The entries below are to be repeated exactly as they stand.

[[ Data for this exercise open ]]

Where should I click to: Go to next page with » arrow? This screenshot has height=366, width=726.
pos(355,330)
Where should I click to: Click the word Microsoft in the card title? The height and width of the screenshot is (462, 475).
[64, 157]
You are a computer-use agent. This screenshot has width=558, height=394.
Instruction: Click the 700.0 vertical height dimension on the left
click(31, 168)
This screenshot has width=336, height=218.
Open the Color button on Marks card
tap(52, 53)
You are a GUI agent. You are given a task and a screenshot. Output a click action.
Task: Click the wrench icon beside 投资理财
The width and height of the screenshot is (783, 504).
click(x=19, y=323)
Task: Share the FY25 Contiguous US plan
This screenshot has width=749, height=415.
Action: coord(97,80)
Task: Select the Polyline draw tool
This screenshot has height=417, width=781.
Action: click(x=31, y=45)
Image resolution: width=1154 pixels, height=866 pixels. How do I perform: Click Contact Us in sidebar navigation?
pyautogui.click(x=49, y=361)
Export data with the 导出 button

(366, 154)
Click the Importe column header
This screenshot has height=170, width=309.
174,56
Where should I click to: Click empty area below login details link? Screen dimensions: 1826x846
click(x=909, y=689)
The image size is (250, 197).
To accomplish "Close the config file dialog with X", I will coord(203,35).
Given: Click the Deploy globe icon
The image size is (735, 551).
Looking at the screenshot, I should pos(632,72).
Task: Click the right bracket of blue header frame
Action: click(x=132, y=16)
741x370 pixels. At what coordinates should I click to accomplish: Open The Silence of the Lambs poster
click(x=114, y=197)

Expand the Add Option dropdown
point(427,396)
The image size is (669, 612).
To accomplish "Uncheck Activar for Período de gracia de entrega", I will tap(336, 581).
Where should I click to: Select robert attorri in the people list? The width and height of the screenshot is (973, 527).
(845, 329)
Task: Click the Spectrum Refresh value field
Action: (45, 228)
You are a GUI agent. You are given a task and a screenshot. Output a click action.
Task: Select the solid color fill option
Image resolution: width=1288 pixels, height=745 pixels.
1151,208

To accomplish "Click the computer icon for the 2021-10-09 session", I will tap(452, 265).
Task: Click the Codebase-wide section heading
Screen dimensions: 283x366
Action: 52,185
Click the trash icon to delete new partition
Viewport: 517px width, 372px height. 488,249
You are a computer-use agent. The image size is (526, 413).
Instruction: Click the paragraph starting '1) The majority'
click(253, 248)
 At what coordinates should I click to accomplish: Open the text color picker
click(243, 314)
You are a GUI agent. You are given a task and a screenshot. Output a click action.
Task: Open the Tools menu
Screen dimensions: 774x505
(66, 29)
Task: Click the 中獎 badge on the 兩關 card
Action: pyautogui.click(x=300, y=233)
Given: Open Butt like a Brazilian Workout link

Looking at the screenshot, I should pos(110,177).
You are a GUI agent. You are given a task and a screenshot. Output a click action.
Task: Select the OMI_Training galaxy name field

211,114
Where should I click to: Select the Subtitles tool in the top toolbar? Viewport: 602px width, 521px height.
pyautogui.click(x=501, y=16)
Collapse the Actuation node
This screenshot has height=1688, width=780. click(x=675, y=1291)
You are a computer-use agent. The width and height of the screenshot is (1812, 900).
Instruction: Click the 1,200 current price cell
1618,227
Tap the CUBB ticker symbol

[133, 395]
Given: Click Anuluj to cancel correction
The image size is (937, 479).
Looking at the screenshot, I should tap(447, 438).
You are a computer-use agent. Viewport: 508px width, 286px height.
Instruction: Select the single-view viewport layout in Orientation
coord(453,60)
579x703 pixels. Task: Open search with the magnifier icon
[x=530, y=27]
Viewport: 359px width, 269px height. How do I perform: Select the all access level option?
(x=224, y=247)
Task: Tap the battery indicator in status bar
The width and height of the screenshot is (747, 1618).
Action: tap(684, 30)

[[ Data for this exercise closed ]]

Expected answer:
Where should I click to: Go to next page with » arrow? This screenshot has height=366, width=726.
pos(355,330)
Where should I click to: Click the word Microsoft in the card title? The height and width of the screenshot is (462, 475).
[64, 157]
You are a computer-use agent. This screenshot has width=558, height=394.
Instruction: Click the 700.0 vertical height dimension on the left
click(31, 168)
This screenshot has width=336, height=218.
Open the Color button on Marks card
tap(52, 53)
You are a GUI agent. You are given a task and a screenshot. Output a click action.
Task: Click the wrench icon beside 投资理财
The width and height of the screenshot is (783, 504).
click(x=19, y=323)
Task: Share the FY25 Contiguous US plan
This screenshot has width=749, height=415.
Action: coord(97,80)
Task: Select the Polyline draw tool
This screenshot has height=417, width=781.
Action: click(x=31, y=45)
Image resolution: width=1154 pixels, height=866 pixels. How do I perform: Click Contact Us in sidebar navigation?
pyautogui.click(x=49, y=361)
Export data with the 导出 button

(366, 154)
Click the Importe column header
This screenshot has height=170, width=309.
174,56
Where should I click to: Click empty area below login details link? Screen dimensions: 1826x846
click(x=909, y=689)
The image size is (250, 197).
To accomplish "Close the config file dialog with X", I will coord(203,35).
Given: Click the Deploy globe icon
The image size is (735, 551).
Looking at the screenshot, I should pos(632,72).
Task: Click the right bracket of blue header frame
Action: click(x=132, y=16)
741x370 pixels. At what coordinates should I click to accomplish: Open The Silence of the Lambs poster
click(x=114, y=197)

Expand the Add Option dropdown
point(427,396)
The image size is (669, 612).
To accomplish "Uncheck Activar for Período de gracia de entrega", I will tap(336, 581).
Where should I click to: Select robert attorri in the people list? The width and height of the screenshot is (973, 527).
(845, 329)
Task: Click the Spectrum Refresh value field
Action: (45, 228)
You are a GUI agent. You are given a task and a screenshot. Output a click action.
Task: Select the solid color fill option
Image resolution: width=1288 pixels, height=745 pixels.
1151,208

To accomplish "Click the computer icon for the 2021-10-09 session", I will tap(452, 265).
Task: Click the Codebase-wide section heading
Screen dimensions: 283x366
Action: 52,185
Click the trash icon to delete new partition
Viewport: 517px width, 372px height. 488,249
You are a computer-use agent. The image size is (526, 413).
Instruction: Click the paragraph starting '1) The majority'
click(253, 248)
 At what coordinates should I click to accomplish: Open the text color picker
click(243, 314)
You are a GUI agent. You are given a task and a screenshot. Output a click action.
Task: Open the Tools menu
Screen dimensions: 774x505
(66, 29)
Task: Click the 中獎 badge on the 兩關 card
Action: pyautogui.click(x=300, y=233)
Given: Open Butt like a Brazilian Workout link

Looking at the screenshot, I should pos(110,177).
You are a GUI agent. You are given a task and a screenshot. Output a click action.
Task: Select the OMI_Training galaxy name field

211,114
Where should I click to: Select the Subtitles tool in the top toolbar? Viewport: 602px width, 521px height.
pyautogui.click(x=501, y=16)
Collapse the Actuation node
This screenshot has height=1688, width=780. click(x=675, y=1291)
You are a computer-use agent. The width and height of the screenshot is (1812, 900).
Instruction: Click the 1,200 current price cell
1618,227
Tap the CUBB ticker symbol

[133, 395]
Given: Click Anuluj to cancel correction
The image size is (937, 479).
Looking at the screenshot, I should tap(447, 438).
You are a computer-use agent. Viewport: 508px width, 286px height.
Instruction: Select the single-view viewport layout in Orientation
coord(453,60)
579x703 pixels. Task: Open search with the magnifier icon
[x=530, y=27]
Viewport: 359px width, 269px height. How do I perform: Select the all access level option?
(x=224, y=247)
Task: Tap the battery indicator in status bar
The width and height of the screenshot is (747, 1618).
Action: tap(684, 30)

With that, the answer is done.